Definito spesso un "fedelissimo" del tecnico piacentino, Pierozzi ha spiegato come questa etichetta non rappresenti un peso, bensì lo stimolo derivante da un legame profondo nato tra Reggio Calabria e Salerno. "Non mi limita affatto, tra me e il mister c’è un rapporto di fiducia che va oltre il calcio. Siamo stati insieme alla Reggina e a Salerno, l’ho ritrovato a Palermo. So come lavora e ho cercato di essere un riferimento per i compagni spiegando le sue idee. Ha aggiunto qualcosa, il calcio è in continua evoluzione. Il suo marchio di fabbrica è il temperamento, e credo lo abbia trasmesso bene a questo Palermo". Il calciatore ha anche ricordato la sua duttilità e il vizio del gol, citando le 8 reti segnate alla Pro Patria e il graffio allo Juventus Stadium con la Salernitana, sottolineando come a Palermo si lavori molto sui video per sfruttare le palle inattive.

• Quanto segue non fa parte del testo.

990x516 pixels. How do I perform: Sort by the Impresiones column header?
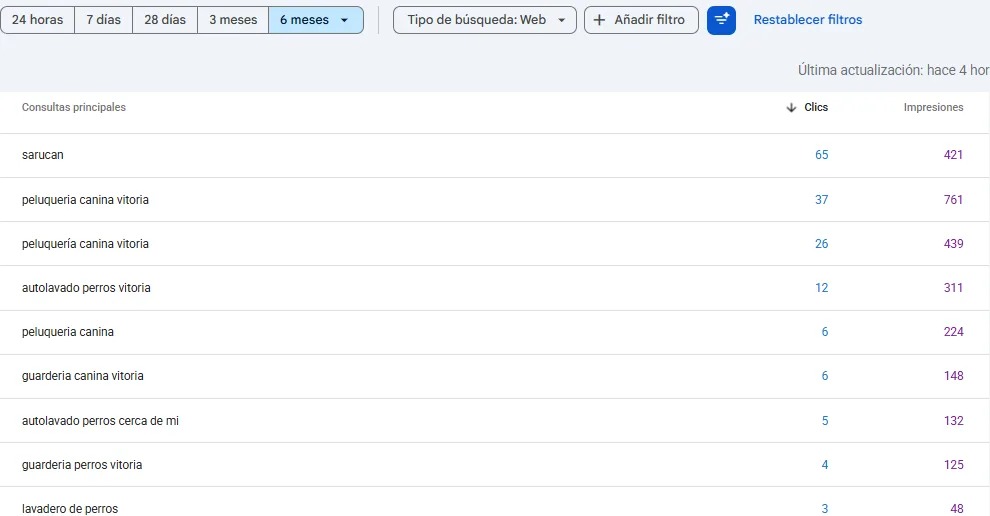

Un aspetto curioso della sua vita privata riguarda il fratello gemello Edoardo, attualmente al Benevento. Tra i due esiste una connessione che va oltre la somiglianza fisica. "Siamo monozigoti, ci somigliamo moltissimo e da piccoli ci scambiavano spesso. Lui è passato da Palermo in un altro periodo, oggi gioca nel Benevento ed è primo in classifica. Capita spesso che segniamo nello stesso turno, ci scherziamo su. Alcune cose tra gemelli si sentono e basta". Guardando invece al rush finale del campionato, Pierozzi predica calma e concentrazione mentale per superare la stanchezza fisica. "A questo punto tutti arrivano un po’ usurati, la differenza la fa la testa. Ci sono sei partite ma ne pensiamo una per volta. Dobbiamo fare punti con tutte, inutile guardare solo agli scontri diretti".
In chiusura, il difensore ha dedicato un pensiero speciale alla tifoseria palermitana, descrivendo l'impatto emotivo di giocare in uno stadio storico e passionale. "Entrare in campo e vedere la curva ti dà una spinta incredibile. Il nostro stadio è una bolgia, Palermo è una città dove senti davvero l’affetto. Festeggiare con i tifosi ti fa sentire più forte". Le dichiarazioni di Pierozzi confermano la sua totale integrazione nella realtà siciliana e la volontà di chiudere la stagione raggiungendo obiettivi importanti sotto la guida del suo mentore Inzaghi.